If that doesn't turn up your boost, consider: NBC rescheduled/pre-empted Must-See-TV plums (Rosie O'Donnell and Matt Damon on Will & Grace; Rachel deciding between Joey and Ross on Friends) for Olympics' sake. Yet the Peacock is forsaking Sunday morning at Salt Lake to show Daytona.
Daytona demands it. Last year's race on Fox was the most-watched left-turnfest ever. NASCAR president Mike Helton says his sport has 40 million "hardcore" fans, a gain of 10 million in one year. (Hardcores, he explains, watch nine hours of racin' weekly: "It blows my mind. Nine hours!") Helton traces the appeal to less cable and more network under the Fox/NBC/TNT contract, and that oughta blow David Stern's mind. NBC's ratings for NASCAR were up 34 percent over 2000, 74 percent among males 18-49 with $75,000-plus incomes.

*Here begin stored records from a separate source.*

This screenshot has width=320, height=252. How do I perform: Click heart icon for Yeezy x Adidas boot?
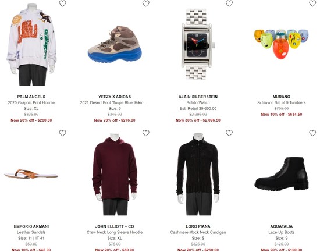click(146, 3)
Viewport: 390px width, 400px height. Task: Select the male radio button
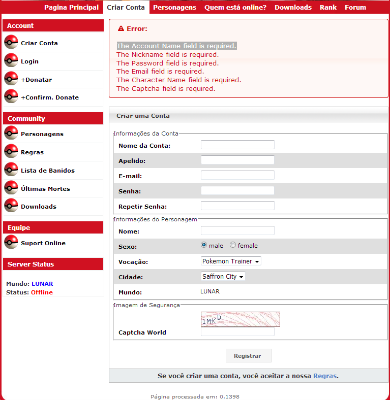[x=204, y=245]

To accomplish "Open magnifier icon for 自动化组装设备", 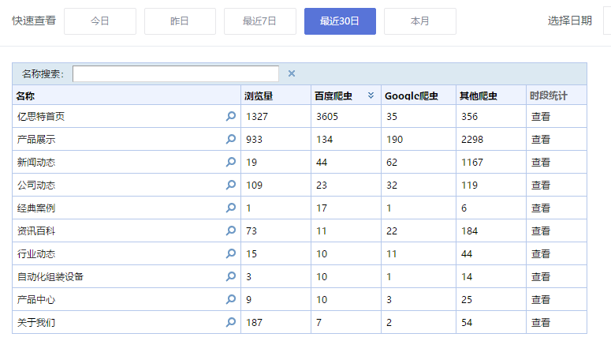I will click(231, 276).
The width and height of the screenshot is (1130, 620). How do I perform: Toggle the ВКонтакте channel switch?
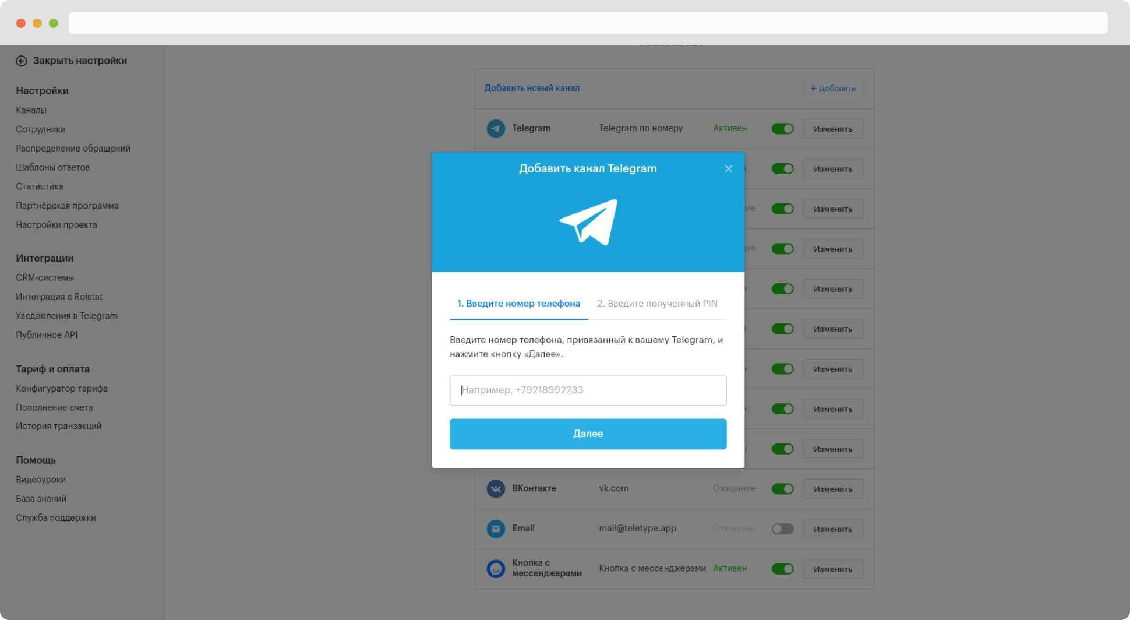click(782, 489)
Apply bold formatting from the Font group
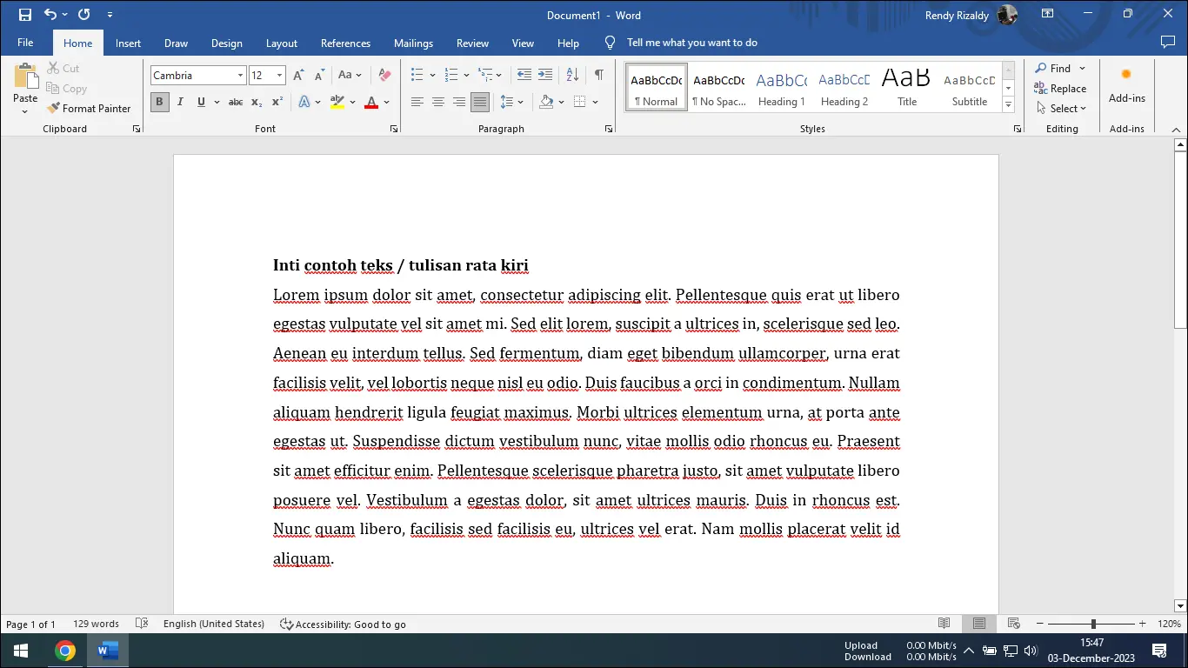This screenshot has width=1188, height=668. click(159, 102)
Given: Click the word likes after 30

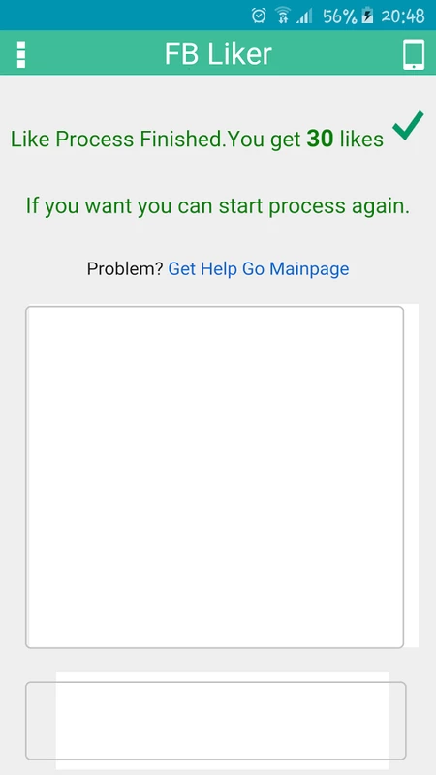Looking at the screenshot, I should pos(361,140).
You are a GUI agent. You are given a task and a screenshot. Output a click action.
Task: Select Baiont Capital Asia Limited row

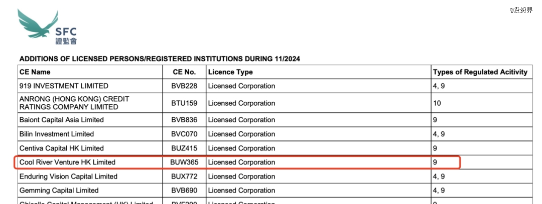[275, 120]
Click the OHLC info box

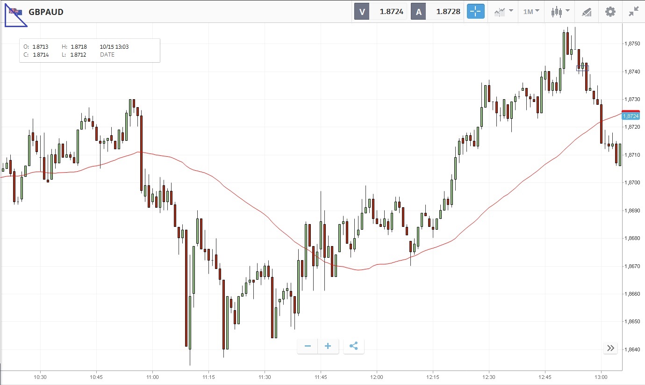click(90, 51)
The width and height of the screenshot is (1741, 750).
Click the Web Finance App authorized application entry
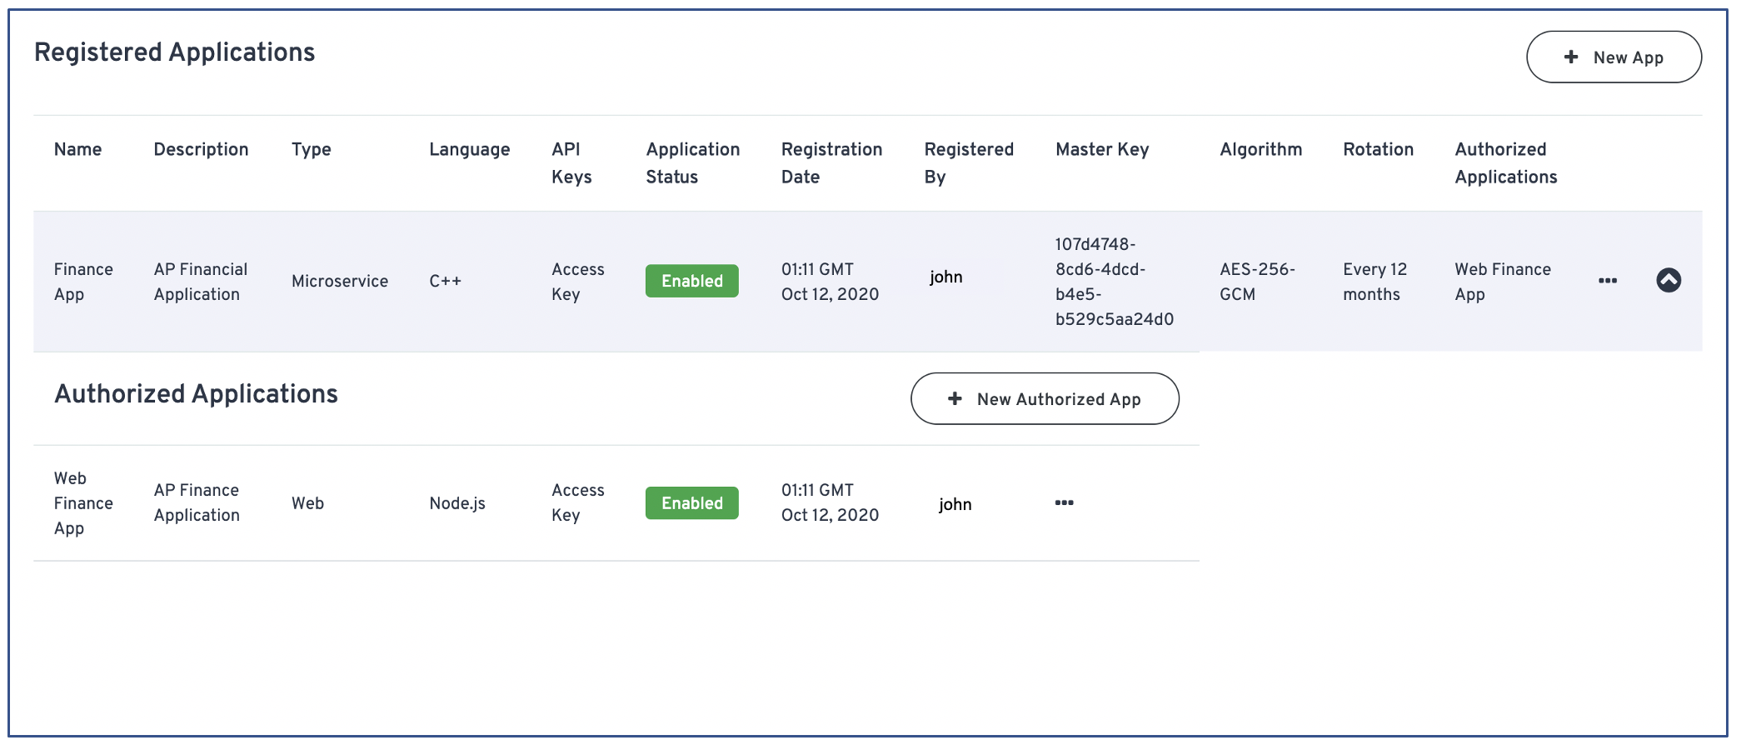[1502, 282]
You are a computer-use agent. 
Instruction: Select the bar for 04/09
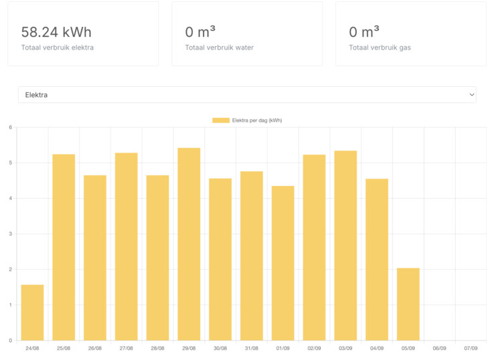[377, 260]
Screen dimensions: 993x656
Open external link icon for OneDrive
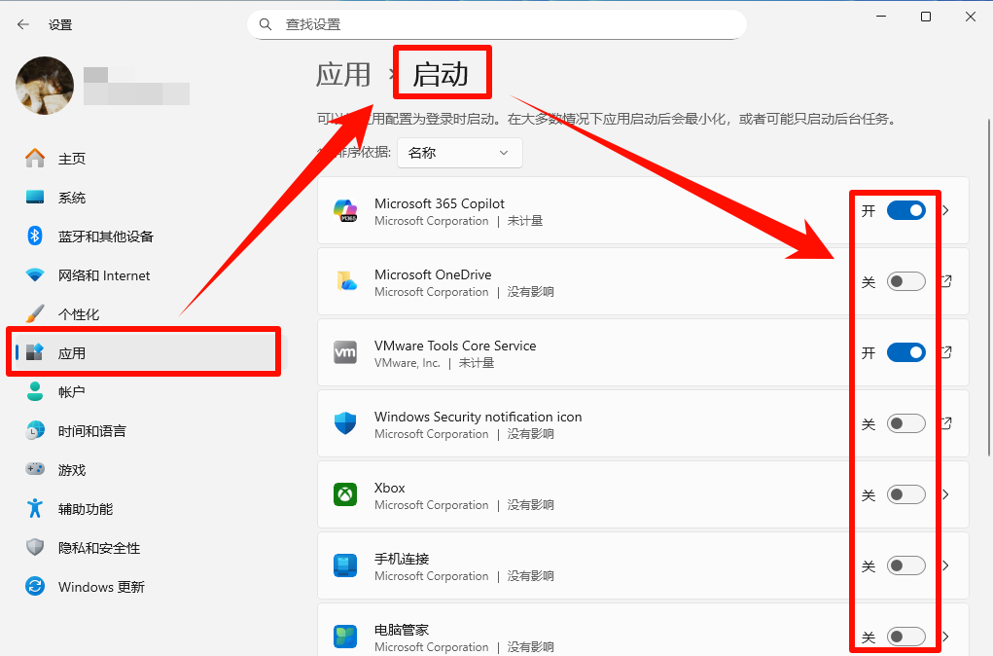tap(945, 281)
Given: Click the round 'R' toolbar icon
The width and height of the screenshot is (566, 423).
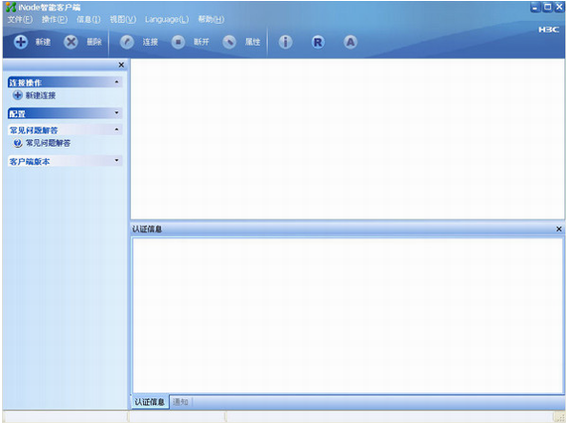Looking at the screenshot, I should point(318,42).
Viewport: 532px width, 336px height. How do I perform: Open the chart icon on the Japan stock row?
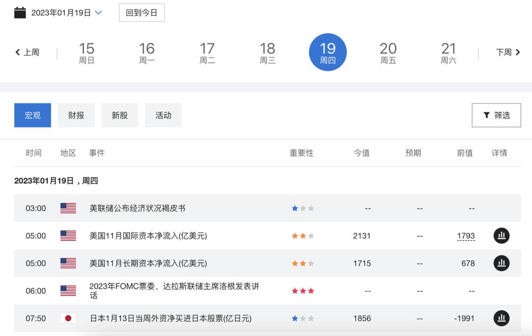(501, 318)
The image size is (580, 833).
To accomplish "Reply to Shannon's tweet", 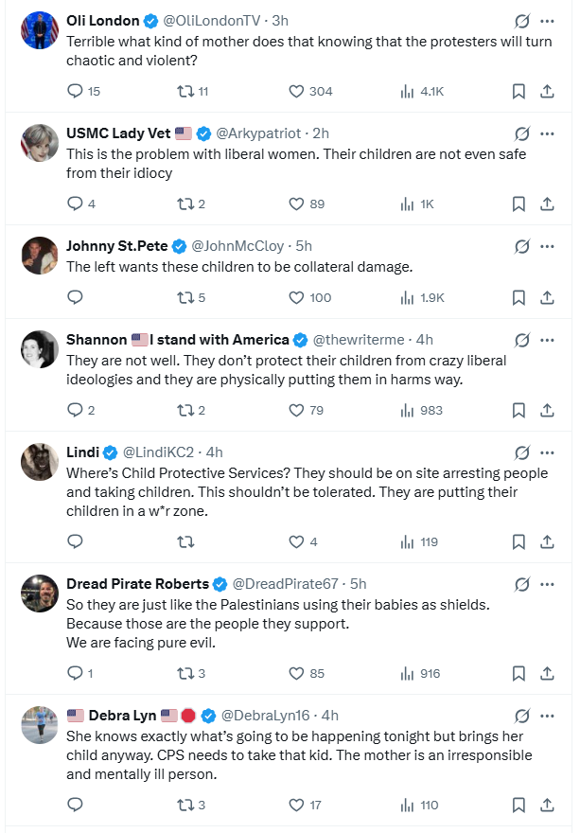I will tap(77, 410).
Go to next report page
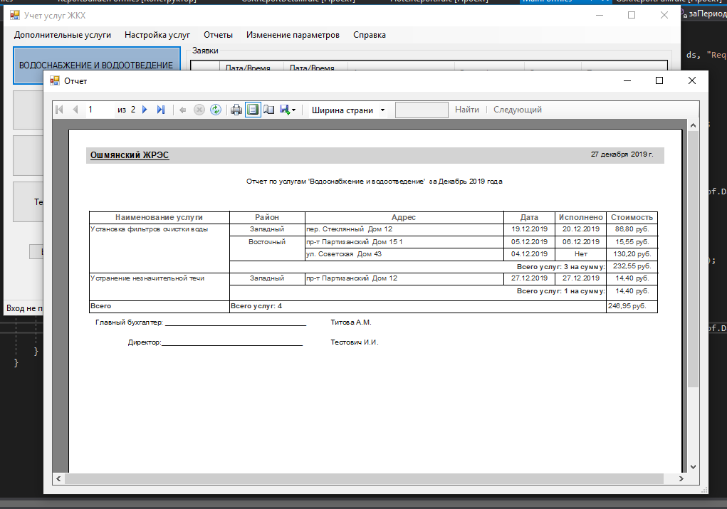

Ergo on Day 1 of competition in Utah, NBC also committed to the Budweiser Shootout pole qualifying (at Daytona), lest hell-on-wheels seekers flee their homes to watch Rollerball in sweeps month. Bill "Fritz" Weber, intrepid pit reporter and host of NBC/TNT's primo prerace show, joshes: "The Olympics are interrupting our sport."